Most hay equipment and tractors that MF makes Challenger paints yellow. http://www.challenger-ag.us/products/combines-and-hay-equipment/. We have a Challenger dealer not far away, but I don't particularly like the feel of the dealership. They are more of a Cat heavy construction equipment dealer so it just has a different feel there.


----------



## ARD Farm (Jul 12, 2012)

NH 575 High Capacity pulled with a Kubota M9 cab, picked up with 'slave labor' and stacked on wagons and barn. If no labor available, Long Grappalator becomes the labor.....

No way can you pull a wagon behind a 575 in a heavy windrow, the 'slave labor' could never keep up. Been there, tried that.


----------



## FarmerCline (Oct 12, 2011)

ARD Farm said:


> NH 575 High Capacity pulled with a Kubota M9 cab, picked up with 'slave labor' and stacked on wagons and barn. If no labor available, Long Grappalator becomes the labor.....
> 
> No way can you pull a wagon behind a 575 in a heavy windrow, the 'slave labor' could never keep up. Been there, tried that.


 Where might I find some of this slave labor you mention? Sounds like just the thing I need to pick hay up.


----------



## glinka (Jul 5, 2012)

Deere 14t pulled by Massey Ferguson 65


----------



## R Ball (Feb 26, 2013)

NH BC5070 Hayliner pulled by a 24 speed T5050. Still learning the Hayliner. Struggled with bale length and density. We pull a Kuhns accumulator with this rig also.


----------



## ARD Farm (Jul 12, 2012)

FarmerCline said:


> Where might I find some of this slave labor you mention? Sounds like just the thing I need to pick hay up.


I almost ran an ad in the local paper offering a competitive wage for a job that takes little if any skill (other than interlocking bales so they don't fall off the wagon between the field and barn), but I lucked out with a friend of a friend who happens to have a large (and hungry for money) family.

All of them are grown men (20-35) and none have the attributes of teenage help today (lack of the ability to actually do real work and/or just toss a few bales and then consume liquid refreshment and become useless). These guys don't drink or smoke and get it done plus they follow instructions. I showed them how to interlock one time, not 50 times.

Now I have 4 for work when I need them. Pay them cash, provide bottled cold water and all is good. The Long has sat (second season now) on blocks in the barn. It's there if I need it but so far, I haven't. They get 50 cents per bale for load and unload/stack, well within my parameters for selling small squares to the public.

§

## Given request 1
In the hay equipment thread, how much does ARD Farm pay the workers per bale to load and unload/stack?

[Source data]
§

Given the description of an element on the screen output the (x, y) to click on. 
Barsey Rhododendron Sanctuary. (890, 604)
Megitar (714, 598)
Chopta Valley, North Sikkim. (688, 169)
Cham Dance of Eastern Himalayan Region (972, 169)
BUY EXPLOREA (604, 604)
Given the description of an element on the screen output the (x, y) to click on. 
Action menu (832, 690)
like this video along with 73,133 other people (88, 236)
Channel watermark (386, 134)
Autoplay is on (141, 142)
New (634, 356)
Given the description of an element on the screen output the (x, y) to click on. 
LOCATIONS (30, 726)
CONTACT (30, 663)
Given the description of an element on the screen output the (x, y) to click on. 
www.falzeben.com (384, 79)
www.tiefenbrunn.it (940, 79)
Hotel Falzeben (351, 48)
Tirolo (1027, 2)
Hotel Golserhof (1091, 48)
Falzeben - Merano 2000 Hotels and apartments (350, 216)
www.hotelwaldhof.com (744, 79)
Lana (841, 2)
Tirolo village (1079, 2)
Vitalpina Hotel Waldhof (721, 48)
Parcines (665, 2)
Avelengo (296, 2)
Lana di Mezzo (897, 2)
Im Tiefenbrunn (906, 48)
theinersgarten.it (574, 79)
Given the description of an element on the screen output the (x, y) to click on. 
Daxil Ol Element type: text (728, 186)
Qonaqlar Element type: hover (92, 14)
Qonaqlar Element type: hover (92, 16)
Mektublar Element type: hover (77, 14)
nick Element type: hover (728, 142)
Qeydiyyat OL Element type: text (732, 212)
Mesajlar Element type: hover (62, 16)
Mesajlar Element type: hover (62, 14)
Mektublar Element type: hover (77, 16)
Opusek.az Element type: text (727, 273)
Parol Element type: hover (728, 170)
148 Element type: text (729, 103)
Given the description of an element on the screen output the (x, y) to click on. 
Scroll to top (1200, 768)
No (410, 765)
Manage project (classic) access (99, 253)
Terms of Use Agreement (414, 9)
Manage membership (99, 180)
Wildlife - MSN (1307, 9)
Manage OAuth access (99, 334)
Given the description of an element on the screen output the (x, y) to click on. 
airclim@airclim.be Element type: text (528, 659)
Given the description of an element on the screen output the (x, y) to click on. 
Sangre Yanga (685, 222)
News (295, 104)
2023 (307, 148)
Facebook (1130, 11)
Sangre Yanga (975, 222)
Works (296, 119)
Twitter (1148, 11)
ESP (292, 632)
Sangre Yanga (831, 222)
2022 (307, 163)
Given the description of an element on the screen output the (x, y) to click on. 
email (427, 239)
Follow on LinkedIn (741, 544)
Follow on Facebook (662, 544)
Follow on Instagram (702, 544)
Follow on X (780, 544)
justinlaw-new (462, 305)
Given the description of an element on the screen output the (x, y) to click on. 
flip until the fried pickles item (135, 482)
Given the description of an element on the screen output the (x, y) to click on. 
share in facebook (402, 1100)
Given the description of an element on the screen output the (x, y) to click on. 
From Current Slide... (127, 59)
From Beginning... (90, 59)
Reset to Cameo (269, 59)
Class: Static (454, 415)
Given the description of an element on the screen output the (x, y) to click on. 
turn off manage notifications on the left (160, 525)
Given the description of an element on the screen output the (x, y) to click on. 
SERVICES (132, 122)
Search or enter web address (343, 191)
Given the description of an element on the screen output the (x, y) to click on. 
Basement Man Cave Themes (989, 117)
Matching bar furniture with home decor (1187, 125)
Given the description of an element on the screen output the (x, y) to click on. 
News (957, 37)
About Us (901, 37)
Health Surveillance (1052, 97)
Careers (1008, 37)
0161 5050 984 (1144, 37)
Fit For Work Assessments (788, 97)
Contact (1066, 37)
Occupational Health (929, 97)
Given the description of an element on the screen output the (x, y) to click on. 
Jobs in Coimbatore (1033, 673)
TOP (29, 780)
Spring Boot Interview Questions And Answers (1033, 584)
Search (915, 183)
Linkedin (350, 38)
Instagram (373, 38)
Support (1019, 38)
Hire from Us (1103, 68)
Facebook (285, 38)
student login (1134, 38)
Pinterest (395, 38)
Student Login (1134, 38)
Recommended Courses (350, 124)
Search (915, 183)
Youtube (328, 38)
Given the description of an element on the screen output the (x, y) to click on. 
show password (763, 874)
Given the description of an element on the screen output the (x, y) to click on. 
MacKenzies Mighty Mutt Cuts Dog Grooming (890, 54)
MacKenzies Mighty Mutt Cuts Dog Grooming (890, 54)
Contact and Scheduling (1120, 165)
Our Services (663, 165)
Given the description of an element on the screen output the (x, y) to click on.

§

## Given request 2
Please echo the rows of the source data verbatim, starting with the first row and ending with the line holding "Action menu (832, 690)", inclusive.

## Correct output 1
50 cents per bale.

## Correct output 2
Given the description of an element on the screen output the (x, y) to click on. 
Barsey Rhododendron Sanctuary. (890, 604)
Megitar (714, 598)
Chopta Valley, North Sikkim. (688, 169)
Cham Dance of Eastern Himalayan Region (972, 169)
BUY EXPLOREA (604, 604)
Given the description of an element on the screen output the (x, y) to click on. 
Action menu (832, 690)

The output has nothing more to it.